Zé Beto

Personal information
- Full name: José Alberto Teixeira Ferreirinha
- Date of birth: 21 February 1960
- Place of birth: Matosinhos, Portugal
- Date of death: 4 February 1990 (aged 29)
- Place of death: Porto, Portugal
- Height: 1.81 m (5 ft 11 in)
- Position: Goalkeeper

Youth career
- Pasteleira
- 1977–1978: Porto

Senior career*
- Years: Team / Apps / (Gls)
- 1978–1990: Porto / 120 / (0)
- 1979–1980: → Beira-Mar (loan) / 24 / (0)
- Total:  / 144 / (0)

International career
- 1979: Portugal U20 / 4 / (0)
- 1986–1987: Portugal / 3 / (0)

= Zé Beto =

Portuguese footballer (1960–1990)

José Alberto Teixeira Ferreirinha (21 February 1960 – 4 February 1990), known as Zé Beto, was a Portuguese professional footballer who played as a goalkeeper.

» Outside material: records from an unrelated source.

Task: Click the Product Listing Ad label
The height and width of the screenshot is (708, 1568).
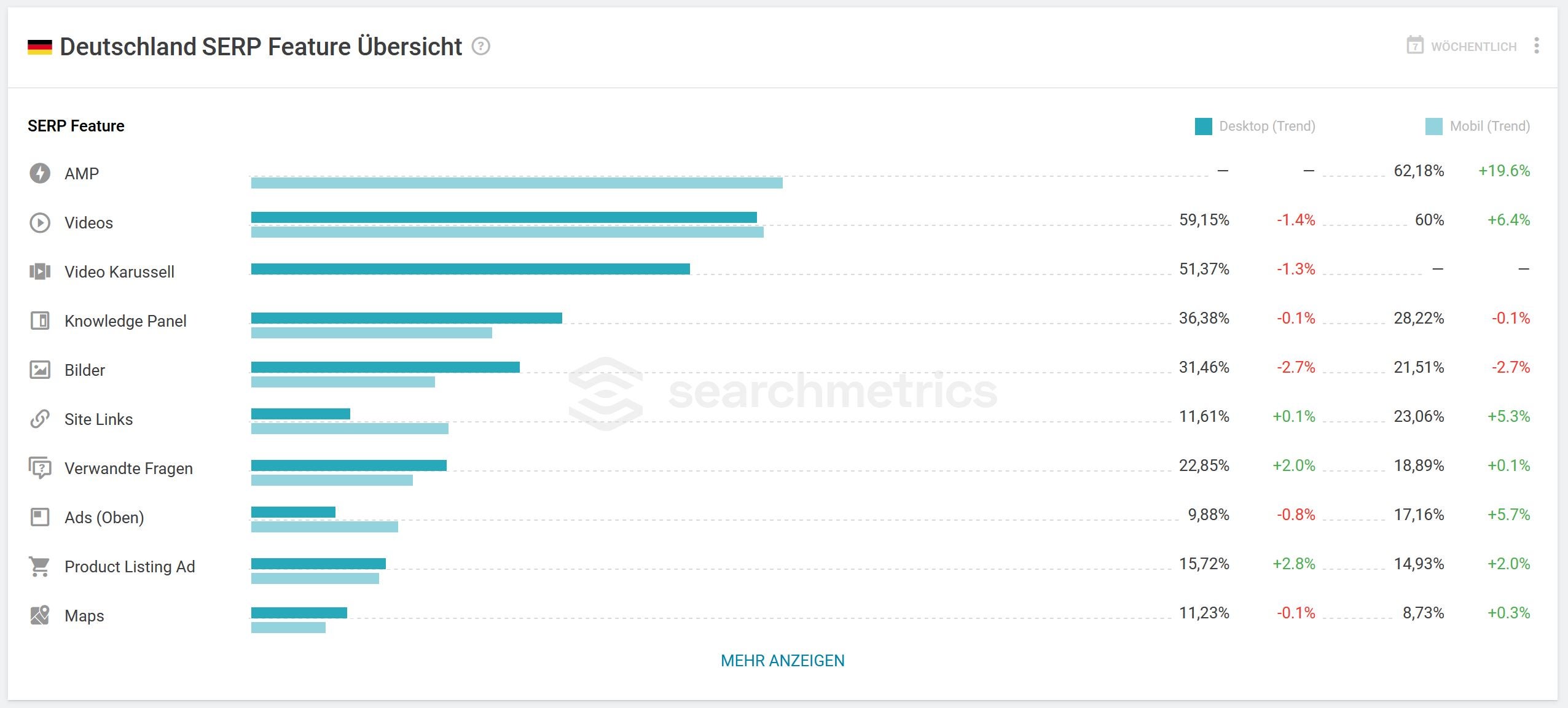Action: pos(130,567)
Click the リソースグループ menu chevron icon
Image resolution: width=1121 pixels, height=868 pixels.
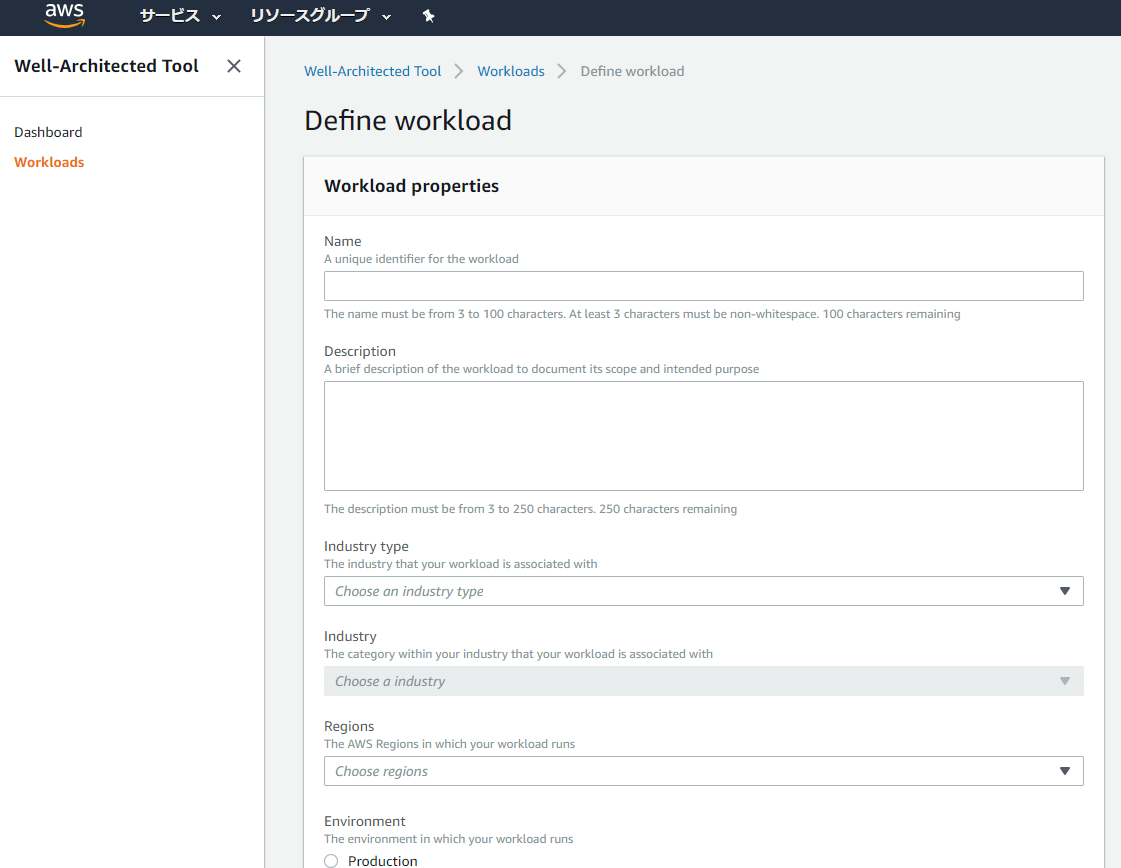387,17
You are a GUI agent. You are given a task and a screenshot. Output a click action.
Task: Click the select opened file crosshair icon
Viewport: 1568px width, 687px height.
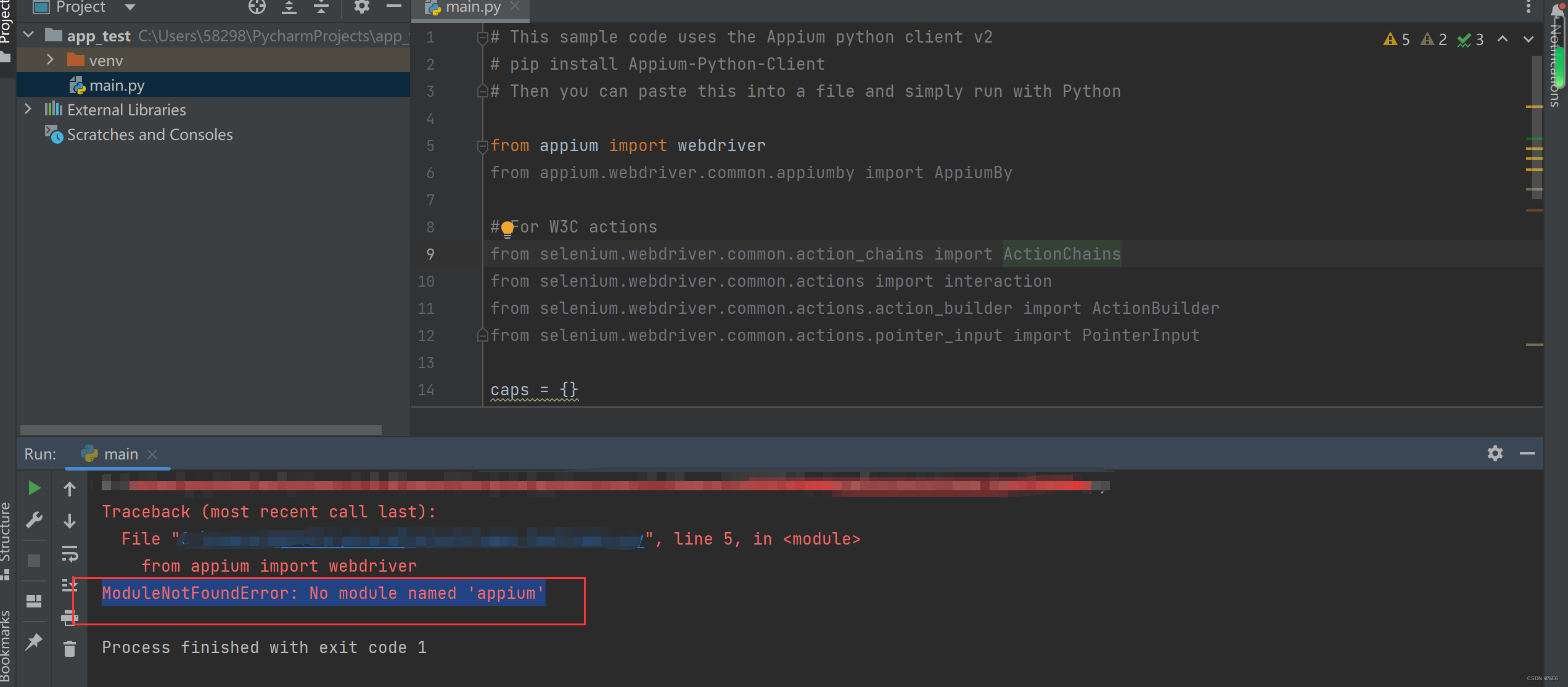tap(257, 7)
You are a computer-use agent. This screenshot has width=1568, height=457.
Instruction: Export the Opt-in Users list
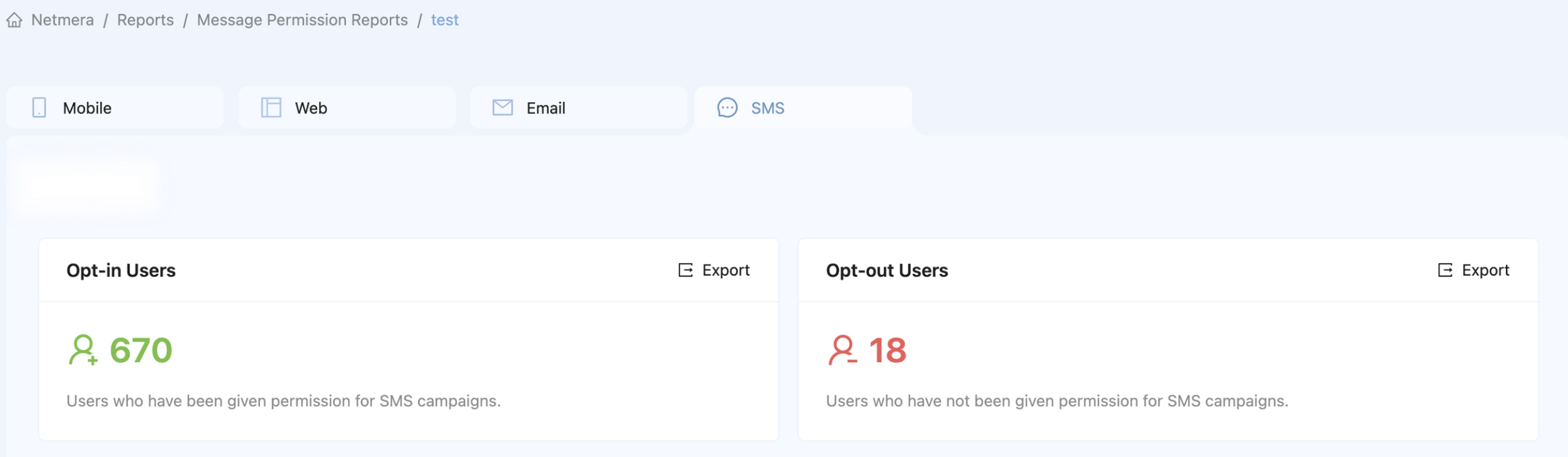(x=725, y=270)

He spent almost his entire career with Porto, his life being cut short at 29 in a road accident.

==Club career==
Born in Matosinhos, Zé Beto arrived at FC Porto at the age of 17, making his Primeira Liga debut two years later on loan to S.C. Beira-Mar. After three more seasons as a backup, he was made first-choice for the 1983–84 campaign.

Zé Beto was the starter when Porto lost 2–1 against Juventus FC in the final of the 1983–84 European Cup Winners' Cup, in controversial manner: losing his temper, the player assaulted the assistant referee with his own flag, being suspended by UEFA for international games for a period of two years. Because of that suspension he was also deleted from the Portugal national football team that had qualified for the UEFA Euro 1988

In the following seasons, Zé Beto kept an interesting battle for first-choice status with Pole Józef Młynarczyk (signed in January 1986), eventually losing his position and being further demoted after the emergence of 18-year-old Vítor Baía. He was on the substitutes bench for the northerners' wins in the European and Intercontinental Cups, both in 1987.

Zé Beto died 17 days shy of his 30th birthday, in a car crash in Porto.

==International career==
After the defection of most of the Portugal national team following the Saltillo Affair at the 1986 FIFA World Cup, Zé Beto earned three caps during the rest of that year and the following. He made his debut on 12 October 1986, in a 1–1 home draw against Sweden for the UEFA Euro 1988 qualifiers.

Previously, Zé Beto played three out of four games at the 1979 FIFA World Youth Championship in Japan, as the under-20s reached the last-eight.